The values obtained with this experiment, if compared with the results we obtained with our preliminary version of Hegira4Cloud in Section 4 (up to 34.6 entities/s), show that Azure as a target NoSQL DaaS is not the system bottleneck and the limited throughput we obtained with Hegira4Cloud v1 is due to some other cause. Moreover, when comparing this writing throughput with the one we obtained for the read operations from both Tables and Datastore, we can conclude that they are aligned and therefore we can confirm that the reading throughput is not a problem either.

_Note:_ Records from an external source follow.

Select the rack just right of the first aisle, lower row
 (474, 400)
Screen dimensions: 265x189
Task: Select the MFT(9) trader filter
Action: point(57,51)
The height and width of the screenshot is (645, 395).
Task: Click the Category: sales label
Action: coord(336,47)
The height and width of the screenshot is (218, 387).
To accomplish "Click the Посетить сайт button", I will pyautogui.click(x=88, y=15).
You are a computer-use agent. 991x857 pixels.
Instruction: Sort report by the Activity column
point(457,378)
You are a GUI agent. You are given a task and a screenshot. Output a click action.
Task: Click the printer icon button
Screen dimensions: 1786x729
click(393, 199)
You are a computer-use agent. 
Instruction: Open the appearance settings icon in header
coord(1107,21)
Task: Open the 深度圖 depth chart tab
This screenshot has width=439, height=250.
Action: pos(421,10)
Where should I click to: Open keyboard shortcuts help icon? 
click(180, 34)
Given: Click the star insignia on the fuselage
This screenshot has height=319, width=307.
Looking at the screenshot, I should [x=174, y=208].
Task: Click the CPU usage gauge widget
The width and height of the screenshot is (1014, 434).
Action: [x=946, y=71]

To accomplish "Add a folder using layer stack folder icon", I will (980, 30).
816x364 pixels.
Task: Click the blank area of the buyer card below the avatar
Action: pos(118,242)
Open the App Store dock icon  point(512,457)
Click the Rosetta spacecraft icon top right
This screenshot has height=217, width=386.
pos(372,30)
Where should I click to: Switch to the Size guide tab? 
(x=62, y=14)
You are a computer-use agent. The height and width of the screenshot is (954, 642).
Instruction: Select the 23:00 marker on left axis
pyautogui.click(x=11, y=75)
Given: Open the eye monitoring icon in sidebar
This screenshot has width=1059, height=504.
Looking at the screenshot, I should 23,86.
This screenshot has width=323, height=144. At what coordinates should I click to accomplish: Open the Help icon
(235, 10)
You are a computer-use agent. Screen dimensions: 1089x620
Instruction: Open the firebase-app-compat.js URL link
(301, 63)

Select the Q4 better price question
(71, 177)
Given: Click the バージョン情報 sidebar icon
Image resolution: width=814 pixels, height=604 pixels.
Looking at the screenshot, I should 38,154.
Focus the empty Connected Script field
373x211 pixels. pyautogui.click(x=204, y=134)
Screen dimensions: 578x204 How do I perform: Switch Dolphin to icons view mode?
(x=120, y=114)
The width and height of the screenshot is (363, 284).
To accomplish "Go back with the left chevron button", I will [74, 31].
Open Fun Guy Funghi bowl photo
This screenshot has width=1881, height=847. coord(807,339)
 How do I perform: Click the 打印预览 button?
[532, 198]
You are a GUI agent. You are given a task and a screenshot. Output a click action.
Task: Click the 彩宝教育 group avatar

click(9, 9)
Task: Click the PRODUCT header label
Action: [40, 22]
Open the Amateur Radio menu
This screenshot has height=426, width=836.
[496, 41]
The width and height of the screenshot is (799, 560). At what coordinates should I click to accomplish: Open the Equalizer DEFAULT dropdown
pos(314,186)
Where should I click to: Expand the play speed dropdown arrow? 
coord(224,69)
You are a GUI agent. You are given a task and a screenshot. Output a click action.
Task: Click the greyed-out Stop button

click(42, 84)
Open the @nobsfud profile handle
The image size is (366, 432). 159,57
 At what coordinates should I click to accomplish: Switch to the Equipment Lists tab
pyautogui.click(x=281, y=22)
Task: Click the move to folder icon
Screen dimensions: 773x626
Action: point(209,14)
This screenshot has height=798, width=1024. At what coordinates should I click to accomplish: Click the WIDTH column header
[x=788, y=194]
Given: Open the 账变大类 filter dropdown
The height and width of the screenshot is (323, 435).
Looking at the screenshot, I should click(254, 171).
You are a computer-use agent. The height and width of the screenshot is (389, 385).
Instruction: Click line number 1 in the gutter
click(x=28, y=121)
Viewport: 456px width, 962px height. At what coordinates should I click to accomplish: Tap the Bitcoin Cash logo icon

5.2 Checking if the Bandwidth is a System Bottleneck

The next step towards the identification of the bottleneck consists in measuring the maximum network bandwidth available for data migration.

For these tests, we deployed two VMs on Azure and one on Google Compute Engine. More specifically, the Azure VMs had the following configuration: Ubuntu Server 12.04, located in the same Microsoft WE data center (not in the same virtual network), with 4 CPU cores and 7 GB RAM. The Google VM had the following characteristics: Debian 7, hosted in Google WE data-center, with 2 virtual CPUs and 7.5GB of RAM.

On each of these VMs we installed the iperf tool,Footnote 21 able to measure the maximum bandwidth on IP networks among two VM instances.

With a first test we measured the maximum incoming bandwidth from the Google VM to one of the Azure VMs, trying to understand if the bandwidth between the cloud data centers could be the bottleneck. We found that the maximum incoming bandwidth (average of five runs) was 418 Mb/s, which is certainly much larger than the queued data throughput (3,112 KB/s on average, i.e., 24.3Mb/s) shown in Table 1. Thus, we can safely state that data entering in the migration system is not limited by the network connectivity.

In order to understand if the maximum number of entities that can be written to Azure Tables (measured in previous Section 5.1) could be limited by the bandwidth between the migration system (deployed on Azure) and Azure Tables, we performed a second test, in which we measured the maximum bandwidth between two Azure VMs, in different local networks. The bandwidth we measured (average of five runs) was 712 Mb/s. By comparing this value with the maximum throughput we obtained in Section 5.1 (5093.7KB/s, i.e., 39.8Mb/s), we can state that also the outgoing VM bandwidth is not a bottleneck for the migration system.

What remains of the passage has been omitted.